| Written request |
Please update the records from the line that contains "Given: Click the Free" through the end of the records by changing "Paths" to "Layers". Give back only those lines, with nothing else altered.

══════════════════════════════

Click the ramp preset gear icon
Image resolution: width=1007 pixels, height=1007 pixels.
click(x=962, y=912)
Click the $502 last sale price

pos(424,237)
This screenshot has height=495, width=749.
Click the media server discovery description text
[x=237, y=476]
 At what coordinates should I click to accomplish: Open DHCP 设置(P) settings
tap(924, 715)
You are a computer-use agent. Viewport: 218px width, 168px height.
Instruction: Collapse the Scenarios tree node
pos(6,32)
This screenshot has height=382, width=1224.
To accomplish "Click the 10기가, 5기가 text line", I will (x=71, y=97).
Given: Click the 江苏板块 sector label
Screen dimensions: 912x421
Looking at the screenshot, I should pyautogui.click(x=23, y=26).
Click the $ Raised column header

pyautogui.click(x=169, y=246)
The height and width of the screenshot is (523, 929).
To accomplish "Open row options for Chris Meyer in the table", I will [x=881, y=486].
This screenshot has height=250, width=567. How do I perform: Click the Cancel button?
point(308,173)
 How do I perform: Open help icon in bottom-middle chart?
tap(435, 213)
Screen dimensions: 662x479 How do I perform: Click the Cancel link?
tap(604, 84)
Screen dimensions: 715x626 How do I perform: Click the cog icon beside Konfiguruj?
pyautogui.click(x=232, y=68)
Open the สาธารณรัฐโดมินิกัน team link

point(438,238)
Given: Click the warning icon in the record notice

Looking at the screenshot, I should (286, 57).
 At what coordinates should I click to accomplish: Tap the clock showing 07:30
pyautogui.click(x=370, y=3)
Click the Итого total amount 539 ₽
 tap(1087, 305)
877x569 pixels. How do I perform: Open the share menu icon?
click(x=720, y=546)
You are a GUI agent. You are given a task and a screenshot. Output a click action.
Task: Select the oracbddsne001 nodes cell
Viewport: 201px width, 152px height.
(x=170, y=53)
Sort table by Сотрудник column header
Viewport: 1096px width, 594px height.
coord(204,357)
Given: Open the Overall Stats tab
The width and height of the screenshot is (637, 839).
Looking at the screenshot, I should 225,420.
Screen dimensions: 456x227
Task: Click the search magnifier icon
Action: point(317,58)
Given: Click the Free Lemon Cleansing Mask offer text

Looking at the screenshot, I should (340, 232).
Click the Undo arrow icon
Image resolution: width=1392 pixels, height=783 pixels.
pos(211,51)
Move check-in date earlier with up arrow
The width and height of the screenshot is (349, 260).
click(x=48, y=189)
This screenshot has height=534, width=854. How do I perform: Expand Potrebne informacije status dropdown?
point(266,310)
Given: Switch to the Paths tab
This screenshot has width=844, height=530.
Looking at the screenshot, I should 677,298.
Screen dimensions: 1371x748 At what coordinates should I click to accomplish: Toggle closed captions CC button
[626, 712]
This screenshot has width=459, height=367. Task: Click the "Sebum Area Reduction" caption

══════════════════════════════

| Completed exercise |
Given: Click the Free Lemon Cleansing Mask offer text

Looking at the screenshot, I should (340, 232).
Click the Undo arrow icon
Image resolution: width=1392 pixels, height=783 pixels.
pos(211,51)
Move check-in date earlier with up arrow
The width and height of the screenshot is (349, 260).
click(x=48, y=189)
This screenshot has height=534, width=854. How do I perform: Expand Potrebne informacije status dropdown?
point(266,310)
Given: Switch to the Layers tab
This screenshot has width=844, height=530.
Looking at the screenshot, I should 677,298.
Screen dimensions: 1371x748 At what coordinates should I click to accomplish: Toggle closed captions CC button
[626, 712]
This screenshot has width=459, height=367. Task: Click the "Sebum Area Reduction" caption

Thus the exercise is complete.